== COMPITI ==
a: Secondo l'estratto su Origami, in quale giorno della settimana esce l'inserto de la Stampa?
b: Riassumi l'estratto su Origami in due frasi.
c: Trascrivi per favore, senza modifiche, il passo dell'estratto su Origami che parte dalle parole "Come mai le" e si ferma dopo "a la Stampa?".

== ESTRATTO FORNITO ==
____________

URBINO – Una cinquantina di graphic novel – storie illustrate e a fumetti – tratte da Origami saranno in mostra durante il Festival del giornalismo culturale venerdì a Pesaro, sabato e domenica a Fano. È l’occasione per conoscere un modo diverso dalla tradizione per fare giornalismo.

Origami è l’inserto del giovedì de la Stampa. È un lenzuolo di carta che si apre in più pieghe, in ogni spazio si scopre un contorno diverso della stessa storia.

“Scegliamo ogni settimana un argomento – spiega Cynthia Sgarallino, art director del quotidiano torinese – Lo affrontiamo attraverso tre livelli di comunicazione. C’è la parola scritta con articoli, interviste e riletture. Ci sono le graphic novel che permettono un altro approccio alla stessa storia. E poi c’è un terzo livello: il poster dove stanno le infografiche”. Le immagini e le illustrazioni hanno la stessa dignità dei testi, anzi aggiungono spesso qualcosa in più al racconto.

Come è nato Origami?
È il fratello italiano di Le Un, un settimanale francese diretto da Éric Fottorino, ex caporedattore di Le Monde. Lo abbiamo visto e ci è piaciuto, in Italia non c’era niente del genere. Nell’epoca del digitale abbiamo voluto andare controtendenza e fare un prodotto di carta, innovativo e divertente da scoprire. Dal primo numero, uscito nel novembre del 2015, abbiamo fatto una scommessa: Origami è completamente senza pubblicità. E poi ci lavorano i giovani: un gruppo di disegnatori appena usciti dalle scuole che si sta ampliando sempre di più. La testata, che indica insieme la scelta di puntare sulla carta e le pieghe che caratterizzano l’inserto, è disegnata da Matteo Pericoli.

Come mai le graphic novel nei giornali, quando ci sono, sono negli inserti e non rientrano nello sfoglio accanto alle altre notizie?
Ci sarà sempre qualcuno che sosterrà che un articolo ha più valore di una graphic novel. Io la penso diversamente. In Italia abbiamo il complesso della bella scrittura: sin dalle scuole elementari ci insegnano che scrivere bene è più importante che saper disegnare, eppure siamo un Paese dalla grande tradizione visiva. Il problema poi è come vengono costruiti i giornali: le graphic novel non ci stanno perché si pensa che occupino lo spazio di qualcosa che viene percepito come più importante. Per questi contenuti Origami è il posto giusto. Ma è comunque un prodotto di nicchia.

E quindi come affronta il suo lavoro da art director a la Stampa?
La mia battaglia da anni è di rosicchiare gli spazi per inserire disegni e illustrazioni. Non ci riesco spesso, ma quando lo faccio… beh, poi quasi tutti si accorgono che in fondo avevo ragione, che la notizia può essere raccontata meglio così. Di solito è però un riconoscimento che mi fanno solo quando vedono il lavoro finito: è difficile convincere i colleghi prima. I giornali si fanno da anni allo stesso modo, cambiare le cose è un’impresa.

____________

== DATI FORNITI ==
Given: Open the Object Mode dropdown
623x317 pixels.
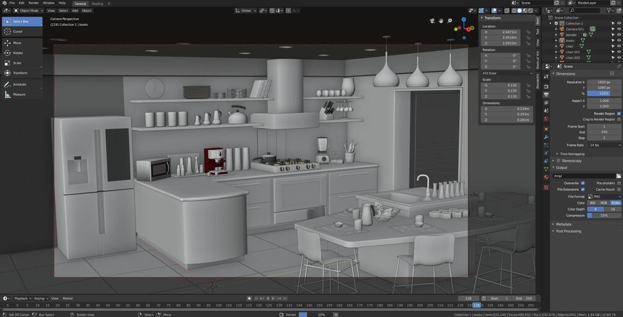Looking at the screenshot, I should click(26, 11).
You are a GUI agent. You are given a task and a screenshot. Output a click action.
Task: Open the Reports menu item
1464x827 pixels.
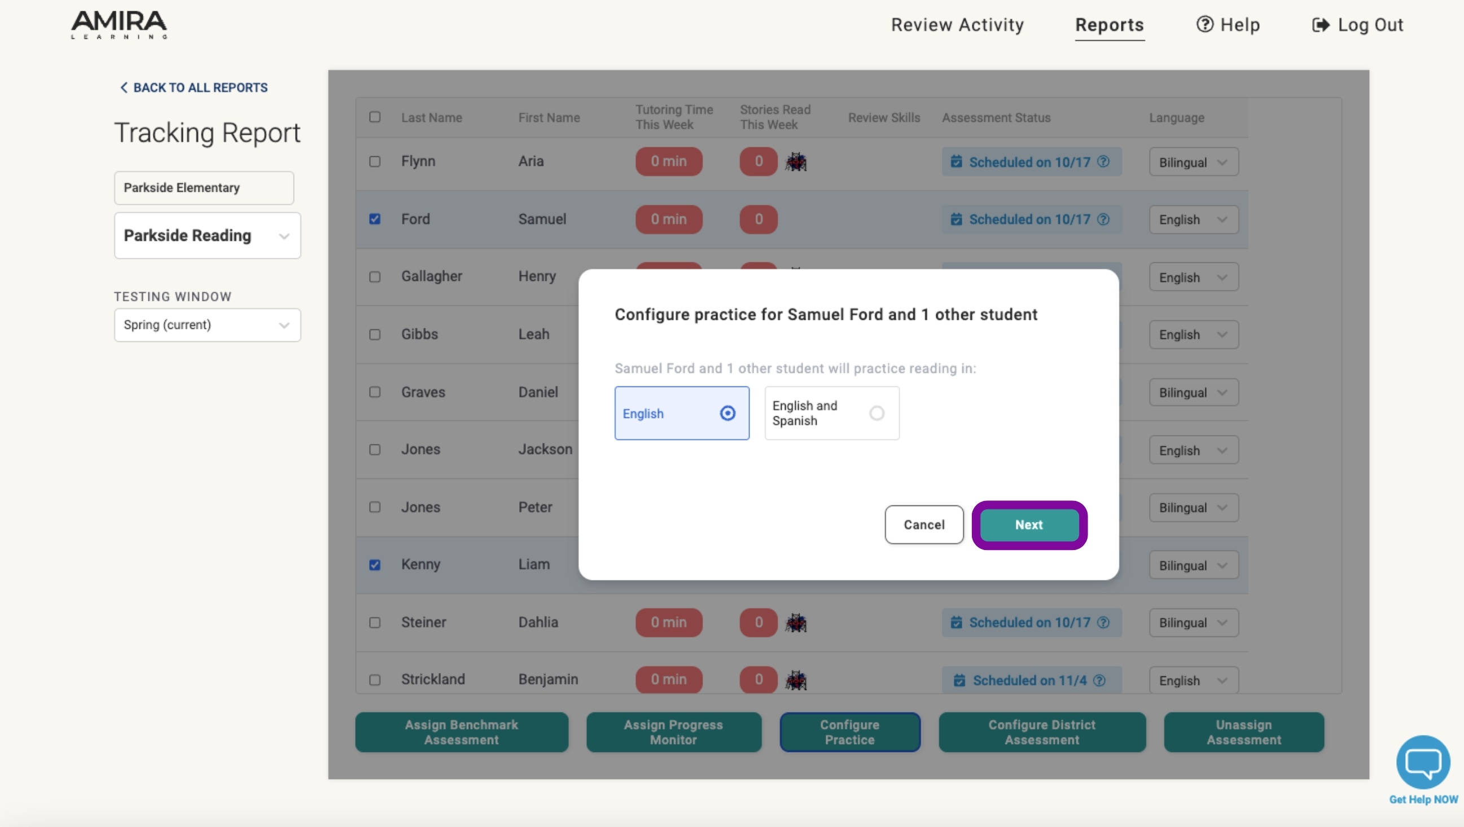click(x=1109, y=25)
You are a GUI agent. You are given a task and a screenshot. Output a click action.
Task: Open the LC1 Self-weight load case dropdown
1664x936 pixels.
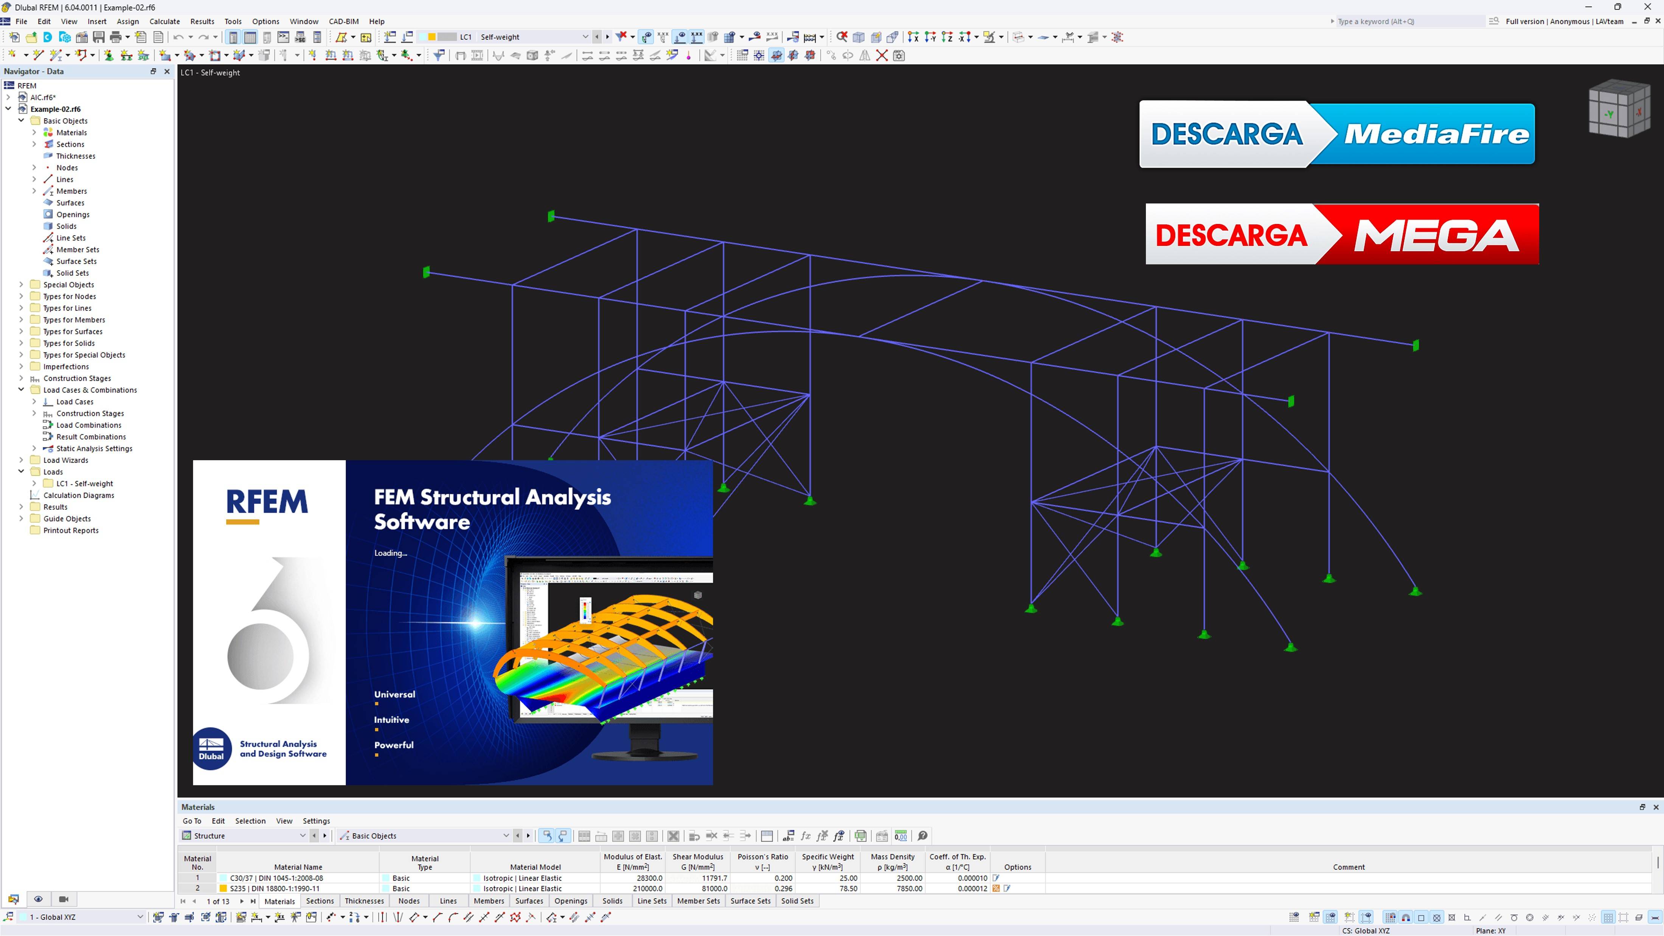click(585, 37)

____________

== RISPOSTE PER COMPITO ==
a: Il giovedì.

b: Origami, l'inserto del giovedì de la Stampa, è senza pubblicità e affronta ogni settimana un argomento su tre livelli: articoli, graphic novel e infografiche. Una cinquantina delle sue graphic novel sarà in mostra al Festival del giornalismo culturale, e l'art director Cynthia Sgarallino spiega che l'inserto è nato sul modello del settimanale francese Le Un e che nei quotidiani è difficile trovare spazio per disegni e illustrazioni.

c:
Come mai le graphic novel nei giornali, quando ci sono, sono negli inserti e non rientrano nello sfoglio accanto alle altre notizie?
Ci sarà sempre qualcuno che sosterrà che un articolo ha più valore di una graphic novel. Io la penso diversamente. In Italia abbiamo il complesso della bella scrittura: sin dalle scuole elementari ci insegnano che scrivere bene è più importante che saper disegnare, eppure siamo un Paese dalla grande tradizione visiva. Il problema poi è come vengono costruiti i giornali: le graphic novel non ci stanno perché si pensa che occupino lo spazio di qualcosa che viene percepito come più importante. Per questi contenuti Origami è il posto giusto. Ma è comunque un prodotto di nicchia.

E quindi come affronta il suo lavoro da art director a la Stampa?